Los colegas de profesión de Belfort dirán que el caso constituye una excepción y que la película de Scorsese es exagerada, delirante incluso. Concedido: la gran mayoría de los corredores de bolsa no se comporta como lo hizo Belfort, y «El lobo de Wall Street» es, en efecto, una película afiebrada, que se pone mucho más allá del límite de lo que cabe esperar en materia de excesos, zafiedad, falta de escrúpulos y crueldad con los semejantes. Aunque habría que preguntarse si la codicia desenfrenada -esa que por adorar el dinero llega hasta perder todo sentido de su valor- no es, en medida importante, lo que estuvo detrás de la crisis financiera que azotó a los Estados Unidos en años de la década pasada. ¿Cuántos fueron los directivos y ejecutivos bancarios que cobraron bonos por millones de dólares que se habían generado en el engaño a otros tantos millones de ahorrantes y usuarios de servicios financieros? ¿Acaso ejecutivos chilenos de grandes empresas no cobraron también los suyos luego de subir unilateralmente las tasas de interés que debían pagar los clientes?

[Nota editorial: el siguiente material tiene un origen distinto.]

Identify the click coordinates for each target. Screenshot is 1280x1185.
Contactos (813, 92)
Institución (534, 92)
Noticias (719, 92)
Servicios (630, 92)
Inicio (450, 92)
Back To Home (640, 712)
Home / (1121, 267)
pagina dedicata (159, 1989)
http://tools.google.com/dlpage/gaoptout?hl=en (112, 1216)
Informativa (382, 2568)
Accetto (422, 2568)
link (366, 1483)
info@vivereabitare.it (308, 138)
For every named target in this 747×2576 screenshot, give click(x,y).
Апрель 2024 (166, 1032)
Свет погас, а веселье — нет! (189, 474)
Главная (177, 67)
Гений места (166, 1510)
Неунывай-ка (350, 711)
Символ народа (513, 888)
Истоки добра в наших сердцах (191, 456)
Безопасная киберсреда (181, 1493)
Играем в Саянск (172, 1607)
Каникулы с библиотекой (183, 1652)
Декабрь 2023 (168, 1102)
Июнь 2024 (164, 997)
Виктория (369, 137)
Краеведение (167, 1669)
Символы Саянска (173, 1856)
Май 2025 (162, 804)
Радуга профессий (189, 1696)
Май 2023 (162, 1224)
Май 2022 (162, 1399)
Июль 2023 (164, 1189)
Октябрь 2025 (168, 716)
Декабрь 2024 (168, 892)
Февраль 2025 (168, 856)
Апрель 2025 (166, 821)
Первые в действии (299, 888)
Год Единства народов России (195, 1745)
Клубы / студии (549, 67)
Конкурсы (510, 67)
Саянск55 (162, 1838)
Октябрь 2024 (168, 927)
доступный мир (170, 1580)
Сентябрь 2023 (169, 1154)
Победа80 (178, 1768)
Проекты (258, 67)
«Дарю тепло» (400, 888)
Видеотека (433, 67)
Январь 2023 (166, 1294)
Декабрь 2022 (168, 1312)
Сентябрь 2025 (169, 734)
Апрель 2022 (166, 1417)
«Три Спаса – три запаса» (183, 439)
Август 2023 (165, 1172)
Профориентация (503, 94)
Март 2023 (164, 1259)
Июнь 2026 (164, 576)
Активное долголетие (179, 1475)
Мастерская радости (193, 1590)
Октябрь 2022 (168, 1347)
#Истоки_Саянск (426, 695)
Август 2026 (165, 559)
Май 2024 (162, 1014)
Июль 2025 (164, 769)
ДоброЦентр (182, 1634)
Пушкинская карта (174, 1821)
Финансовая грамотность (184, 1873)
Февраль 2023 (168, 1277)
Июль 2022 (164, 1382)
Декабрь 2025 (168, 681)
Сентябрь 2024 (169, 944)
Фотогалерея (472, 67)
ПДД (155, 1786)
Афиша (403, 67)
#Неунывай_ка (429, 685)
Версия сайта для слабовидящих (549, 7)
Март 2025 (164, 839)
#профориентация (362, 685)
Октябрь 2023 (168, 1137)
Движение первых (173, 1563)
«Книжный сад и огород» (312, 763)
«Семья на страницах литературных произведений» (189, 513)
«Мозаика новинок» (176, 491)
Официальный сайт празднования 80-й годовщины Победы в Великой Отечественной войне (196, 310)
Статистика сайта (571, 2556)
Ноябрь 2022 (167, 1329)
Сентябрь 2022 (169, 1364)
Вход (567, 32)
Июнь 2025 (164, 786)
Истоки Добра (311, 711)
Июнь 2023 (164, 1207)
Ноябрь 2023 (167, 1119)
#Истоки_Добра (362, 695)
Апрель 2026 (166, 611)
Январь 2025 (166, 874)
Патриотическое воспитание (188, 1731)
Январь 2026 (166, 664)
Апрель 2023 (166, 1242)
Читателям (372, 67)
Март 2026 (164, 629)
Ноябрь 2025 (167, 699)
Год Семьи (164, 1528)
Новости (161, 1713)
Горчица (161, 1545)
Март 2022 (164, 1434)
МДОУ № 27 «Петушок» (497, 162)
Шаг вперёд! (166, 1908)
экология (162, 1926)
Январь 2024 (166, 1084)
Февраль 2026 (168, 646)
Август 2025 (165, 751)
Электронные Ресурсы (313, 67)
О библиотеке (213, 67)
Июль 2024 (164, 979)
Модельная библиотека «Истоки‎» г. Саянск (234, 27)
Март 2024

«El dinero no solo permite comprar bebida, droga y mujeres. También nos hace ser mejores personas, puesto que podemos donar parte de él con fines de caridad». Leonardo Di Caprio, a cargo de la magnífica interpretación de Jordan Belfort, dice algo como eso a sus socios y empleados, mientras estos, presas de la euforia que produce embolsarse varios millones de dólares en unas pocas horas de operaciones fraudulentas, beben abundante champaña, se meten cocaína por las narices, lanzan enanos de cabeza contra un blanco de madera, y copulan sobre los escritorios con un bien escogido equipo de rutilantes prostitutas.

Exageración, sí, pero deliberada, y que, a escala indudablemente mayor, da cuenta de lo que puede pasar cuando hombres y mujeres se ponen detrás del dinero como norte principal de la existencia y de la medida de su visibilidad y consideración dentro de la sociedad.

Sin embargo, nada tiene de moralista la cinta de Scorsese. Los espectadores pueden incluso empatizar con los pueriles y desenfrenados personajes del filme, aunque lo que queda finalmente flotando en el aire no sea más que ese dorado, tenue y fugaz polvo de hadas a que pueden reducirse no pocas de las globalizadas operaciones financieras de un mundo que cree que la economía está en los papeles, incluidos los billetes, en vez de en las cosas que somos capaces de producir.

Sorprende la suerte que ha corrido Belfort luego de sus fechorías: condenado apenas a 36 meses de presidio, tiene hoy suculentos contratos con empresas importantes de su país para dictar charlas motivacionales a los empleados. Cobra 30 mil dólares por cada una de ellas, publica libros y hasta se desempeña como consultor en asuntos de ética empresarial. Nunca ha dicho estar arrepentido y jamás ha pedido perdón a quienes delató para conseguir una pena menor de la que merecía.

La historia de Jordan Belfort me recuerda al compañero de colegio que recibí una vez siendo rector en Valparaíso. Con varios períodos de su vida en la cárcel, tanto chilenas como extranjeras, me consultó, con absoluta seriedad, si acaso la universidad disponía de un cupo especial para alguien que, como él, tenía una experiencia jurídica práctica que bien podía ser transmitida a quienes serían sus jóvenes compañeros en la Escuela de Derecho.